**What to work on**: Where a line holds the word "each", copy it from the records.
Provided records: Begin
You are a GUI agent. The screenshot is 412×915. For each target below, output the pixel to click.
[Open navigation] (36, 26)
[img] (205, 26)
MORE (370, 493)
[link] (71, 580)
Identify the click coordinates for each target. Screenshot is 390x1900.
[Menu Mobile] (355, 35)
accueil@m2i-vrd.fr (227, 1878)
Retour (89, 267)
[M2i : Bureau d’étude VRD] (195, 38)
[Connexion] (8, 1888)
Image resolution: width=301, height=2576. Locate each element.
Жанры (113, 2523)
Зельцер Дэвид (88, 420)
Provided records: End
**Answer section**:
You are a GUI agent. The screenshot is 412×915. For each target below, output the pixel to click.
Identify the click coordinates for each target. Screenshot is 390x1900.
Image resolution: width=301, height=2576. Locate each element.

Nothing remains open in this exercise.